Input>
--------------------------------------------------

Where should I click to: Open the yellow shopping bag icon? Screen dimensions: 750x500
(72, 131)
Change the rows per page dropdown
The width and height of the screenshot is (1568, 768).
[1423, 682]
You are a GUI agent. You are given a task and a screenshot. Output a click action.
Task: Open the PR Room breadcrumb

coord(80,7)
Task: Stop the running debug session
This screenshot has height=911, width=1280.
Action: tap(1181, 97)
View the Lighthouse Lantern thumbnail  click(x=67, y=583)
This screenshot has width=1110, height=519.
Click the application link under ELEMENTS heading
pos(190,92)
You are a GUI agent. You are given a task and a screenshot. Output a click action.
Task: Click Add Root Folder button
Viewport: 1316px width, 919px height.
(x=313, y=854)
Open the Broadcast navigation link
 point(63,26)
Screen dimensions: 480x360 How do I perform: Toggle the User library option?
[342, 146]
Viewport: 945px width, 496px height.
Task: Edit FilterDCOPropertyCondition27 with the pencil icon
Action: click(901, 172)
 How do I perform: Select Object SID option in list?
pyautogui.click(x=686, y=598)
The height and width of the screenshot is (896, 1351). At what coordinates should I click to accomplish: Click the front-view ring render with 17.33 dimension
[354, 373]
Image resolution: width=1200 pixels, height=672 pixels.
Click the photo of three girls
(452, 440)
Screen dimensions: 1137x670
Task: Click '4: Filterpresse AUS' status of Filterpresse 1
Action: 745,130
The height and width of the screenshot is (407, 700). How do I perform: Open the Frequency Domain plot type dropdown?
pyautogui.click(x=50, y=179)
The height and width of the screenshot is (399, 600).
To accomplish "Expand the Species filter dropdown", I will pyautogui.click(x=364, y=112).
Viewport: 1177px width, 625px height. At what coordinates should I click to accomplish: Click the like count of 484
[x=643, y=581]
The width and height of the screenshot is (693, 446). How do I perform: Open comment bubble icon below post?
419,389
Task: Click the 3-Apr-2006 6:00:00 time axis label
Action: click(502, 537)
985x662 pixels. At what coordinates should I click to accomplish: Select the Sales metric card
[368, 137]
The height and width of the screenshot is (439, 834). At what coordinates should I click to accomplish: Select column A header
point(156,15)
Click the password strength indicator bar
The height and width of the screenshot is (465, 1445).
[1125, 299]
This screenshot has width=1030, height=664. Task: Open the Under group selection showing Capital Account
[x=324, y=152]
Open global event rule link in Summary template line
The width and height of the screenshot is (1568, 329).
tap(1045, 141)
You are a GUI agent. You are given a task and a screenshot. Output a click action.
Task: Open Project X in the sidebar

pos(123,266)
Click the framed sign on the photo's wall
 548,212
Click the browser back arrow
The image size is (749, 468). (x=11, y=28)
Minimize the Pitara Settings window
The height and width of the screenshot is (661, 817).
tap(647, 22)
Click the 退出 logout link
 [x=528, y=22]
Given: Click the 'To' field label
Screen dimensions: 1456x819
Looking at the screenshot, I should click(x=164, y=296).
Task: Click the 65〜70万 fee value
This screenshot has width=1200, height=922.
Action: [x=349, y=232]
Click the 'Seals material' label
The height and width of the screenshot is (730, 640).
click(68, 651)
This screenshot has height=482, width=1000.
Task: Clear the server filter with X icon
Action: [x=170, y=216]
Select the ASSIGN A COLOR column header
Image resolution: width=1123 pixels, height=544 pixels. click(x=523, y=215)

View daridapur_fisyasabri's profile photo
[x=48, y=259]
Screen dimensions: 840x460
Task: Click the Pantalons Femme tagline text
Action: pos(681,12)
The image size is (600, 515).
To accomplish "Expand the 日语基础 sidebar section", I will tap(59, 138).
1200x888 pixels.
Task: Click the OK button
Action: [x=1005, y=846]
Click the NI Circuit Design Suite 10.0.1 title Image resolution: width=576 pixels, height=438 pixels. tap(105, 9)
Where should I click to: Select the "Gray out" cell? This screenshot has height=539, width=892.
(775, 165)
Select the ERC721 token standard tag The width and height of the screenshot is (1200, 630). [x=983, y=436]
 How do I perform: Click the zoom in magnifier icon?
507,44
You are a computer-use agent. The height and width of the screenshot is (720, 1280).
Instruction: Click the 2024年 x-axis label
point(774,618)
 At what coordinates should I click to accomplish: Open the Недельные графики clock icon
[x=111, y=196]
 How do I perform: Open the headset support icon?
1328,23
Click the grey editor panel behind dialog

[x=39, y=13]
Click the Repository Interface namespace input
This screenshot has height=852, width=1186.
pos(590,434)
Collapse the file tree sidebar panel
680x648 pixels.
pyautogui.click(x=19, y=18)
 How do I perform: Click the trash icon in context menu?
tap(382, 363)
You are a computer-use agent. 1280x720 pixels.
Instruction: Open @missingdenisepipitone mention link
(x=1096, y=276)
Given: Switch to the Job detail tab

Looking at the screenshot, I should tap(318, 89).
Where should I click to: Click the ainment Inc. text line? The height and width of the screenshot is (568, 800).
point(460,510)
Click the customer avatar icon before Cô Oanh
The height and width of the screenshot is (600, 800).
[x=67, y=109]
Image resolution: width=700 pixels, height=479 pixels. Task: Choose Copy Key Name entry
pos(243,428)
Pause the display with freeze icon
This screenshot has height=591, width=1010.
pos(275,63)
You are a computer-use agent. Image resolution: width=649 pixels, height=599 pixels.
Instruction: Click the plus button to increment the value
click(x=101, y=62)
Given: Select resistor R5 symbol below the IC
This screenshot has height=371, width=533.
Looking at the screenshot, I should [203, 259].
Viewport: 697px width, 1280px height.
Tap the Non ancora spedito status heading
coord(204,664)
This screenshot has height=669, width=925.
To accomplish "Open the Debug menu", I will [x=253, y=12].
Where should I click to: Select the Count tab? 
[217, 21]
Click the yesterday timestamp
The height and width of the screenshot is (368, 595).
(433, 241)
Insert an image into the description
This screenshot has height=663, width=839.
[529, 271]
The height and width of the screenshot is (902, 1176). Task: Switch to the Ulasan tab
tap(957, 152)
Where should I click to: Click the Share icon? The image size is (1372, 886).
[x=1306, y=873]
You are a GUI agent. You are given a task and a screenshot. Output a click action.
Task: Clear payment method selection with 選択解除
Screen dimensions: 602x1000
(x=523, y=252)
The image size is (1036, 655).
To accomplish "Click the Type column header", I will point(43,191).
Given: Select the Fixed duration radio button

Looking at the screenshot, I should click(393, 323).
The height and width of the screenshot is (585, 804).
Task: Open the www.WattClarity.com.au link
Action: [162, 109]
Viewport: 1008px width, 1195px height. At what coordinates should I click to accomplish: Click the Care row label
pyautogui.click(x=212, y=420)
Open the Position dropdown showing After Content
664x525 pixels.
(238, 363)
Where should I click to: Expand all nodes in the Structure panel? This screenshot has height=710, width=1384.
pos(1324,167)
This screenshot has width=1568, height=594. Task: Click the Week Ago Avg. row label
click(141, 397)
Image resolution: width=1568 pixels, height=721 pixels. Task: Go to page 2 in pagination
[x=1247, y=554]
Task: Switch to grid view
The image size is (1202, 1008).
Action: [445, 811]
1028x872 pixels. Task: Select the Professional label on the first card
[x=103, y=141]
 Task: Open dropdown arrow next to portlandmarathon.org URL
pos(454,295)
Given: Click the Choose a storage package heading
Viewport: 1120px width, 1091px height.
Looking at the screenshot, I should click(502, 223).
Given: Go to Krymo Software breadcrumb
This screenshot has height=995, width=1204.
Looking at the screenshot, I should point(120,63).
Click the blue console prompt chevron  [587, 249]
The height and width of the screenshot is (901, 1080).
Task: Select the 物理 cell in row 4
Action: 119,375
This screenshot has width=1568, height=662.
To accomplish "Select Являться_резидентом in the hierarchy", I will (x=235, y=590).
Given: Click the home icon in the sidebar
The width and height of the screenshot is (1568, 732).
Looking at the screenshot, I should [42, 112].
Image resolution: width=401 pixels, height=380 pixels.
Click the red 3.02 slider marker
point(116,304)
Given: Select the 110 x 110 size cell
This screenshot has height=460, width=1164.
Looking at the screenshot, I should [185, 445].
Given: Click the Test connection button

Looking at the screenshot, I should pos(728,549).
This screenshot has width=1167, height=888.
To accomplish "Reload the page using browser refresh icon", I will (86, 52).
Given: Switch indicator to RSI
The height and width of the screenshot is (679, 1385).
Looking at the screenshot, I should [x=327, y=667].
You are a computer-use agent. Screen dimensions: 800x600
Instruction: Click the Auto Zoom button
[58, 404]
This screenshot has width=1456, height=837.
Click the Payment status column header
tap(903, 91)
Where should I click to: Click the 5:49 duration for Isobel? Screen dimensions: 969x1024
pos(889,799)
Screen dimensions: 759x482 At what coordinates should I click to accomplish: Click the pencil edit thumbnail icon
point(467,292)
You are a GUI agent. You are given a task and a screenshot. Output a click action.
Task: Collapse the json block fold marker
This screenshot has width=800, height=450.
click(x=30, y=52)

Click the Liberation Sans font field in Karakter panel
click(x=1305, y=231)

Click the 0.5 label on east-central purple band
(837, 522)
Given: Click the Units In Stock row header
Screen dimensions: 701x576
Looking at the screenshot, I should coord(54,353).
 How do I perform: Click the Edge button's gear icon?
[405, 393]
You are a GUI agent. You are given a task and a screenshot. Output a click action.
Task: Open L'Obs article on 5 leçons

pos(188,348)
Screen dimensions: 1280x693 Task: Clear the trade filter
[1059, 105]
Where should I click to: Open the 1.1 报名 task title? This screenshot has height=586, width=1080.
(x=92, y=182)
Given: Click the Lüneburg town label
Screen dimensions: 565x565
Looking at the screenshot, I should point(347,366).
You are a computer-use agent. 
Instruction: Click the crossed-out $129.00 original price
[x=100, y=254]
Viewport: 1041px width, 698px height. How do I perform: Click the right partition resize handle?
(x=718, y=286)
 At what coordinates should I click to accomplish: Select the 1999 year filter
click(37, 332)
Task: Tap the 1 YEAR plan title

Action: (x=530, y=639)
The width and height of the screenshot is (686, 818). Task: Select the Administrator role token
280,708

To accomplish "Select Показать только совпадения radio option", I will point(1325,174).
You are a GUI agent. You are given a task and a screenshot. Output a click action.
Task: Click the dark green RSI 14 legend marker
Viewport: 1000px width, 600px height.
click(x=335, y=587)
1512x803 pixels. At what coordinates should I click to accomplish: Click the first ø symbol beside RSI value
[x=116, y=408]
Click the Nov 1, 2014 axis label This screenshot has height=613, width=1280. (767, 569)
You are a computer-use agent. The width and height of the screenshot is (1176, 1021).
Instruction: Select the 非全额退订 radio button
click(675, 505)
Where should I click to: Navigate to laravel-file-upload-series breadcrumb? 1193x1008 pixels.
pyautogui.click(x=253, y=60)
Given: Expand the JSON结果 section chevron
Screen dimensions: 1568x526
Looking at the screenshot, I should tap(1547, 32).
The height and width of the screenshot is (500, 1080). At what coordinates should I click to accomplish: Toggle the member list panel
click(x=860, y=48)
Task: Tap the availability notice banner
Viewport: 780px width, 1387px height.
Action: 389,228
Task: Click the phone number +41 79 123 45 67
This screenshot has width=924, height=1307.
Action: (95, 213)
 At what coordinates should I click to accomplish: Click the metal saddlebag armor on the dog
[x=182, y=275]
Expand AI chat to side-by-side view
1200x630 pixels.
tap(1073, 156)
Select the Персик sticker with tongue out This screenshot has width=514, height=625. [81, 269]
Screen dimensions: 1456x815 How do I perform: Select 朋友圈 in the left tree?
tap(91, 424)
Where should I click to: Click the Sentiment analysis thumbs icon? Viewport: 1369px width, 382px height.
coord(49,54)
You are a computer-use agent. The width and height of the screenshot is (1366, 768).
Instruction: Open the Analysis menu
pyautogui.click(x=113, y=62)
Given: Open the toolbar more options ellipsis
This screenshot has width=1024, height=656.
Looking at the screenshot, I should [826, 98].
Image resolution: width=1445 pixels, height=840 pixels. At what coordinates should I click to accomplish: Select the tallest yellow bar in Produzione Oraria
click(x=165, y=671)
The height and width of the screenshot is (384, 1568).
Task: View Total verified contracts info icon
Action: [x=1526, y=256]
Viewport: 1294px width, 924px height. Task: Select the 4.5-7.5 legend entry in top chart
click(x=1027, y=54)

--------------------------------------------------

Brief>
The range runs from the line above containing "Screen dimensions: 1456x819" to the line containing "Click the 'Seals material' label", inclusive. Restate those lines word for word and no others.

Response to this task>
Screen dimensions: 1456x819
Looking at the screenshot, I should click(x=164, y=296).
Task: Click the 65〜70万 fee value
This screenshot has width=1200, height=922.
Action: [x=349, y=232]
Click the 'Seals material' label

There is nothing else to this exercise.